# [Objective]
Rewrite the data below with "coordinates" swapped for "position" and everything else unchanged, leaving out the pictures.

# [Extracted information]
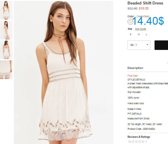This screenshot has width=168, height=144.
Task: Open the Size Guide link
Action: [x=140, y=29]
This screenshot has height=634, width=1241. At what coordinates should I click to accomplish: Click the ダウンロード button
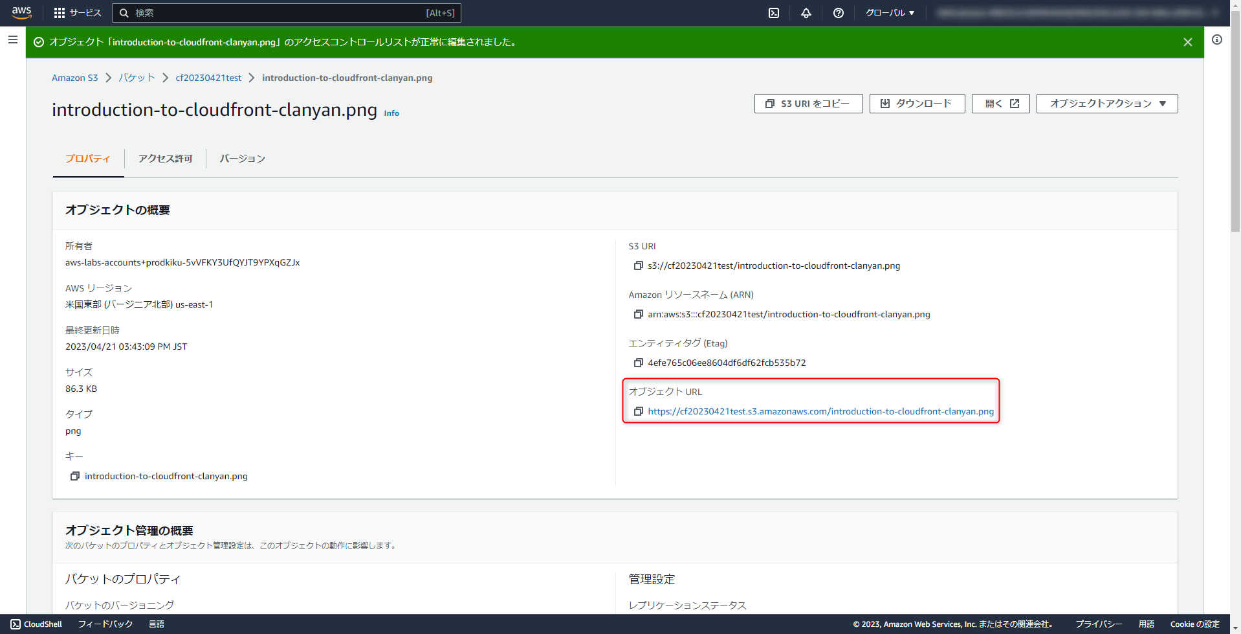click(917, 103)
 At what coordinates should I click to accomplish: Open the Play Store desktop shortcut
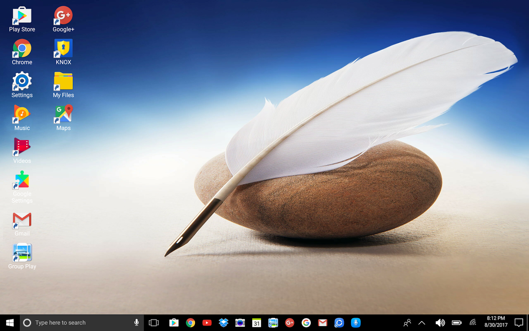tap(22, 19)
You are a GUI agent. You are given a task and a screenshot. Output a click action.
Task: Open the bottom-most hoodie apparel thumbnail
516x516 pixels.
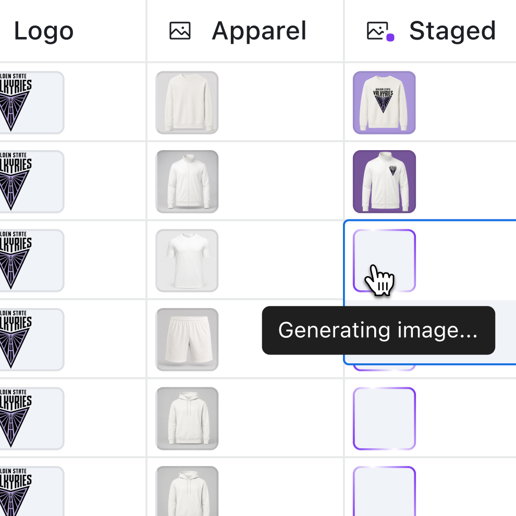pyautogui.click(x=187, y=491)
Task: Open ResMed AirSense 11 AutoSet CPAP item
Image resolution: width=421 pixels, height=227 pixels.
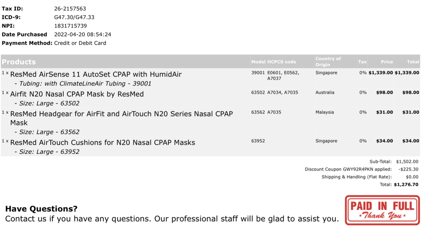Action: click(96, 74)
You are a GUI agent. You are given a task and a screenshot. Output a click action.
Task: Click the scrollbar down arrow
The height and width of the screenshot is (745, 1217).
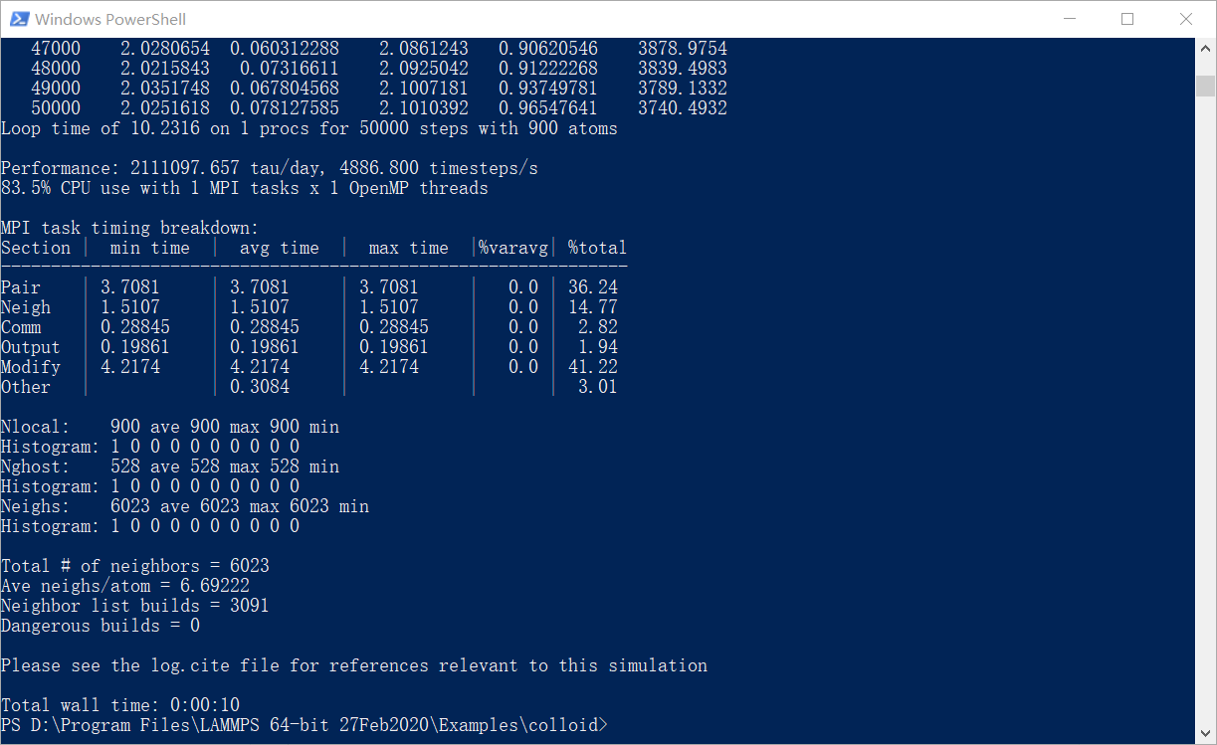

# [Solved exercise]
This screenshot has width=168, height=144.
Task: Open the Size Guide link
Action: [x=140, y=29]
This screenshot has height=634, width=1241. At what position should I click to accomplish: Click the ダウンロード button
click(917, 103)
 At what position should I click to accomplish: Open the Play Store desktop shortcut
tap(22, 19)
You are a GUI agent. You are given a task and a screenshot. Output a click action.
Task: Open the bottom-most hoodie apparel thumbnail
516x516 pixels.
pyautogui.click(x=187, y=491)
Task: Open ResMed AirSense 11 AutoSet CPAP item
Image resolution: width=421 pixels, height=227 pixels.
Action: click(96, 74)
You are a GUI agent. You are given a task and a screenshot. Output a click action.
Task: Click the scrollbar down arrow
The height and width of the screenshot is (745, 1217).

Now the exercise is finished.